Most Helpful Customer Reviews
|
|
37 of 38 people found the following review helpful:
5.0 out of 5 stars
Thank you Miro Samek., June 28, 2003
I seldom write reviews. This book changed my life, and I've been developing embedded software for twenty-five years. Samek's nested finite state machines, which he calls Hierarchical State Machines (HSMs) give the embedded software architect a framework arguably as fundamental as an RTOS. If you are creating event-driven embedded software where objects have member variables representing their state at any given time, this book is required reading.For those of you unfamiliar with state machines, the book gets you up to speed in a hurry. For those of you unfamiliar with the advantages of state machines, especially HSMs, permit me to summarize. They allow you to create design diagrams (the book uses UML-plus) that map directly and clearly to code, they let you keep the code and diagrams in sync more easily, they allow you to create better designs because you are thinking in terms of events, states, and transitions as well as in terms of objects, they allow you to have more effective reviews, and they allow you to create more testable code since events serve as inputs and states serve as outputs. To some degree, object-oriented design without HSMs provides those benefits, but state machines let you define the complete set of events and state transitions so you can test more rigorously and more completely - and more automatically. By the way, the book does read well and read quickly. After your first read, as you begin using HSMs to design software, you will reference sections of the book and begin acquiring a more in-depth understanding of the details. You'll find yourself talking with your peers about the book, and then they'll read it. Soon you'll be enjoying collaborative design based on use cases that spawn statecharts, classes (each HSM is an object), and real-time constraints. Read the book, use the book, and enjoy a new level of software engineering. Other books I recommend highly: Bloch - Effective Java, Brooks - Mythical Man Month, DeMarco and Lister - Peopleware, Howlett - Visual Interface Design for Windows, Kaner - Lessons Learned in Software Testing, Kaner - Testing Computer Software, McConnell - Rapid Development, McConnell - Code Complete, McGuire - Debugging the Development Process, Meyers - Effective C++, Microsoft, Windows User Experience (reference book), Norman - The Design of Everyday Things, Riel - Object-Oriented Design Heuristics (Want to learn OO? Read this), Strunk and White - Elements of Style, Vermeulen - The Elements of Java Style
|
|
|
34 of 37 people found the following review helpful:
3.0 out of 5 stars
less useful than I initially thought, June 1, 2006
A couple of months ago I would have fully agreed with most of the reviewers: yes, statecharts is an important topic, and Samek covers it well. Indeed he does: The book is chock-full of (working!) code and will give you a head-start at tackling difficult behavioral control problems. I do not develop real-time software, but thinking of _every_ software as if it were real-time can increase quality. I feel I gained a lot of insight, and it made me rethink some architecture issues.
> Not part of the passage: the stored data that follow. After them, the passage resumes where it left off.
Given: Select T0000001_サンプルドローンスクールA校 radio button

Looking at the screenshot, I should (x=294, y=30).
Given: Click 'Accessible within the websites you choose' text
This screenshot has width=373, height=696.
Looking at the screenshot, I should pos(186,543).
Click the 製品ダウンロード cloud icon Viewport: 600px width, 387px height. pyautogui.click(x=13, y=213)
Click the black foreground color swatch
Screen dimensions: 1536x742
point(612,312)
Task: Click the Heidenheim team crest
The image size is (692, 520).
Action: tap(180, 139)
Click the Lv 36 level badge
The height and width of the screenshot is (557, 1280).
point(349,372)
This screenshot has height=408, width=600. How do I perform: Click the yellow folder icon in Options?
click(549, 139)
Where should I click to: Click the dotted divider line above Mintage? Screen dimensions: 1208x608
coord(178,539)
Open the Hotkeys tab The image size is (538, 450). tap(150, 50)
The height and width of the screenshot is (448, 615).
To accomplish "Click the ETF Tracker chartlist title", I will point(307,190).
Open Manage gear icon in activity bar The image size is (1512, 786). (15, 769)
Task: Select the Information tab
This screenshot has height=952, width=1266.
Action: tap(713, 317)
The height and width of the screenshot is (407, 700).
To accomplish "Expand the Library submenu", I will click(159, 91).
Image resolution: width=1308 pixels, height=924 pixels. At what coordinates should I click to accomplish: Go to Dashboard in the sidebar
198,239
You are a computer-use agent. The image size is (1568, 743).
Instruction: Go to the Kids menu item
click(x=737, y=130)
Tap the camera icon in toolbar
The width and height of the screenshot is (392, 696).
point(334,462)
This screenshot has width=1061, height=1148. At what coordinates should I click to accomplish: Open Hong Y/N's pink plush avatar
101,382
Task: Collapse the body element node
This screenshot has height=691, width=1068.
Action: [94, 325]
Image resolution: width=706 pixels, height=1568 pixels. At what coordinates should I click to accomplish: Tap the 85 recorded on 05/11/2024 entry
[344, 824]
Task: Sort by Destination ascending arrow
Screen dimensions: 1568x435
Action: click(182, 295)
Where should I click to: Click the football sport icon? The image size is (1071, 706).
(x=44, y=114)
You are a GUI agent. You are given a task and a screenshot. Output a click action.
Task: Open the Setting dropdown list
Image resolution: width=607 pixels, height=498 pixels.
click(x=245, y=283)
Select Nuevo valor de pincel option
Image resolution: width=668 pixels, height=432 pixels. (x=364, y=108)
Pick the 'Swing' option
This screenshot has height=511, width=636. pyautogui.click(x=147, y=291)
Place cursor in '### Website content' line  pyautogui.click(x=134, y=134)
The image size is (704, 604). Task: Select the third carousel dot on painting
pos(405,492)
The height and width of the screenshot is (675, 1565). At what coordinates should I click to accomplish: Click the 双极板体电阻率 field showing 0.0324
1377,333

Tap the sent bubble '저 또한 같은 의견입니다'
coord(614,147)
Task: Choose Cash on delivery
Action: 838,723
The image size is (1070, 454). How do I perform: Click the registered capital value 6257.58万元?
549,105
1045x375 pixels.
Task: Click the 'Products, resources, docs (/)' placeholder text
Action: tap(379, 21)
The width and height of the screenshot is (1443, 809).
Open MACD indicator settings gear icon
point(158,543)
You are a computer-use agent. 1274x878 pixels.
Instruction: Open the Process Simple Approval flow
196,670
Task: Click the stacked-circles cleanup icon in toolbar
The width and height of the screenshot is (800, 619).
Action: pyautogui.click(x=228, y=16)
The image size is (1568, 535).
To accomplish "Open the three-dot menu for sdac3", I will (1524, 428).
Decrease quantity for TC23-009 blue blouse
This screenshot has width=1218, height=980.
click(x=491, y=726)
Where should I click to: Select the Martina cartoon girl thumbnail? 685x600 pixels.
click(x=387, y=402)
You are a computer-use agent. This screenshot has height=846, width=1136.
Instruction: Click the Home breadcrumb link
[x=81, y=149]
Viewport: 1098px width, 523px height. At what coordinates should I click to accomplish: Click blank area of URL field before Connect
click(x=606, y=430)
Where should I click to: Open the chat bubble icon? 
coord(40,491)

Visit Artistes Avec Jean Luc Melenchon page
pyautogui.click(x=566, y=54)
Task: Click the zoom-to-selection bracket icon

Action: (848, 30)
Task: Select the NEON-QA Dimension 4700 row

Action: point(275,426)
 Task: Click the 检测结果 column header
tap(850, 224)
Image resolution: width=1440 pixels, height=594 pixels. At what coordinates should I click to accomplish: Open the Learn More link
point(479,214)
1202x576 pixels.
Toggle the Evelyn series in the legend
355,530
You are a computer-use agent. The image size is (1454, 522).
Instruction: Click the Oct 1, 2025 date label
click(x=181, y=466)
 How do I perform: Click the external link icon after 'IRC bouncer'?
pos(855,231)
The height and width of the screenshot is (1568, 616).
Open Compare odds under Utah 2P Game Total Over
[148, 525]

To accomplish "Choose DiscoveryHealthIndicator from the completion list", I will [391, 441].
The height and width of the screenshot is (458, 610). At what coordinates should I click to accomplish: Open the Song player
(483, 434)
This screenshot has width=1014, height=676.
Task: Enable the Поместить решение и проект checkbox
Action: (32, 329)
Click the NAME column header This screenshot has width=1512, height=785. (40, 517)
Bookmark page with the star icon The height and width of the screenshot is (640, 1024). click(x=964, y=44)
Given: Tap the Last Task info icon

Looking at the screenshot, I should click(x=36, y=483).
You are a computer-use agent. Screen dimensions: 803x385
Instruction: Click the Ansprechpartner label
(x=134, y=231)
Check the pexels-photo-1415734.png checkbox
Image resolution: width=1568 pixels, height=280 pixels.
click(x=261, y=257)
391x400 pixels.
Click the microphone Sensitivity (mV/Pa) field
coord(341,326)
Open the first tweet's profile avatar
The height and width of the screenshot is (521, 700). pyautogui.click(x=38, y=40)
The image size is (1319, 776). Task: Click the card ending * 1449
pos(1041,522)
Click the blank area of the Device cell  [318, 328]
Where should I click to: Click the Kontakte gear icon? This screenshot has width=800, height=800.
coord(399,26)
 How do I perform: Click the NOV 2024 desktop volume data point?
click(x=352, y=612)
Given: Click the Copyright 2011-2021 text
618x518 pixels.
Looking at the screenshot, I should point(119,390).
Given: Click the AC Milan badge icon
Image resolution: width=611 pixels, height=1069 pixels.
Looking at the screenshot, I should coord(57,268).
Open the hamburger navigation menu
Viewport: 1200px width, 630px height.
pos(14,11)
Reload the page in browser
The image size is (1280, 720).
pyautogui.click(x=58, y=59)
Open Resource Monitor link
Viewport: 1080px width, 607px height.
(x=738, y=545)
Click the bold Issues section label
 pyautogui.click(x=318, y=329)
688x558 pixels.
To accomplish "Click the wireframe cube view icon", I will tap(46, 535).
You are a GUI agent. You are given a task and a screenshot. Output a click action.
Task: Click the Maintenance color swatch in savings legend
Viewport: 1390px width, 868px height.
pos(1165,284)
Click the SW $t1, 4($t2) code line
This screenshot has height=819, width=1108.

You can brush over the quantum-babble, mainly because it's irrelevant and an already overstreched analogy-for-everything. With regards to Statecharts, no harm is done that Samek is evangelizing a little bit too forcefully.
So why 3 stars only? After working with the concepts and coding a number of statemachines the Samek-way, I started to notice that Samek's approach does not quite deliver as promised:
* Be prepared to be disconnected from the community: Samek's statecharts part in a lot of aspects from the UML 2.0 statecharts (although there is a website w/ quite a lot of activity). Looking at UML-compliant statecharts from fellow developers you will realize that you cannot transcribe them easily using Samek's framework. Main reason: UML has functionality (= non-statemachine code) in transition actions and event guards, Samek in state event handlers.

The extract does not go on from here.